Recco. Due passamontagna, guanti, attrezzi da scasso, uno “spadino” per aprire le persiane, torcia, trapano a mano, lama da 30 cm. Sono le “armi” usate da due cittadini albanesi N.K., 19 anni e P.M., 26 anni, arrestati per ricettazione di un’auto e furto in abitazione.

Negli ultimi due mesi si erano infatti registrati una serie di furti in villa nell’area collinare che da Recco va in Val Fontanabuona. Numerose telefonate dei cittadini ai carabinieri segnalavano persone e veicoli sospetti. I militari della compagnia di Santa Margherita hanno così visionato sia le telecamere predisposte dai Comuni sia quelle private (filmati che nei giorni scorsi hanno portato, tra l’altro, a positivi risultati in altre indagini su reati predatori effettuate dai carabinieri di Genova).

Nella “rete” dei militari questa volta sono finiti i due giovani albanesi che nei giorni scorsi avevano rubato un’autovettura a Carasco di proprietà di un 70enne della zona. I due sono stati notati dirigersi con fare sospetto tra Avegno ed Uscio. Poi, resisi conto di essere stati individuati, hanno cercato di seminare i carabinieri ma sono stati fermati al posto di blocco predisposto più avanti, nei pressi di Tribogna.

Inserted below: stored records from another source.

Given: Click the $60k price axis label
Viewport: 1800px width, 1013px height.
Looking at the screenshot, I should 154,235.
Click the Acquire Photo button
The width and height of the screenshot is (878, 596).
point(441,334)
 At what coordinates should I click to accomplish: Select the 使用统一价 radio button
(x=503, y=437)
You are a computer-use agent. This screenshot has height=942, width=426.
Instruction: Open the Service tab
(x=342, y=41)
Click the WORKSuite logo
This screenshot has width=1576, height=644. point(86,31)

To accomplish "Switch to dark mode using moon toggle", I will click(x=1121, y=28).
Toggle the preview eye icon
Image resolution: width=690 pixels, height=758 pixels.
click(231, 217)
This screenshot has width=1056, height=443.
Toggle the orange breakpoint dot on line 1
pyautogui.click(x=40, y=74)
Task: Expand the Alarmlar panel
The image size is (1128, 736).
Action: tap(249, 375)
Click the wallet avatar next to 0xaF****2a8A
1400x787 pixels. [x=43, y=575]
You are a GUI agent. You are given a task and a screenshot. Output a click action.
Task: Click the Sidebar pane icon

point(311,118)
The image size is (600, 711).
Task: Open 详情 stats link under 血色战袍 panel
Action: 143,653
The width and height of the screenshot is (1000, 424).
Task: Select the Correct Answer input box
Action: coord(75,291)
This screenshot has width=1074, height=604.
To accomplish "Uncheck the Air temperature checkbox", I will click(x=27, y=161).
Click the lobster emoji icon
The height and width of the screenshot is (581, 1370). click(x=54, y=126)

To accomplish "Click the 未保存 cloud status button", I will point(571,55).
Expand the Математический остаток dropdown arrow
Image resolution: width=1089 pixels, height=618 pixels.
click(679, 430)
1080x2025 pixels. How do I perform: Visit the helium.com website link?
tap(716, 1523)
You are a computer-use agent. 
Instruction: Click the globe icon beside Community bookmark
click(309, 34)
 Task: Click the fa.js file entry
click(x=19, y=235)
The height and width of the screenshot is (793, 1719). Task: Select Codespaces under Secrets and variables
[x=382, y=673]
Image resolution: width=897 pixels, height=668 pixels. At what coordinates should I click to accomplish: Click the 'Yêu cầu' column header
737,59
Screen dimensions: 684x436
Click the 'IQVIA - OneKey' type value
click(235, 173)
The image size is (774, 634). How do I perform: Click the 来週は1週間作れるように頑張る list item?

Non avendo più vie di fuga, i due giovani si sono arresi senza apporre resistenza.
I militari durante la perquisizione hanno trovato l’attrezzatura per scardinare persiane e infissi, sottoposta a sequestro.

N.K e P.M., entrambi senza fissa dimora e irregolari, sono stati portati in carcere a Marassi e deferiti per le violazioni in tema di immigrazione clandestina nel territorio Nazionale. Dovranno rispondere di furto, ricettazione e possesso ingiustificato di chiavi alterate e grimaldelli. Il 26enne, alla guida del mezzo, è accusato di guida senza patente. L’autovettura recuperata è stata restituita al legittimo proprietario.

Quanto ai furti in zona, effettuati con modalità riconducibili agli strumenti sequestrati, proseguono gli accertamenti dei carabinieri. “Risulterà ancora una volta fondamentale la collaborazione della cittadinanza che potrà rivolgersi alla locale stazione di Uscio o mettersi in contatto mediante il 112”, ricordano i militari.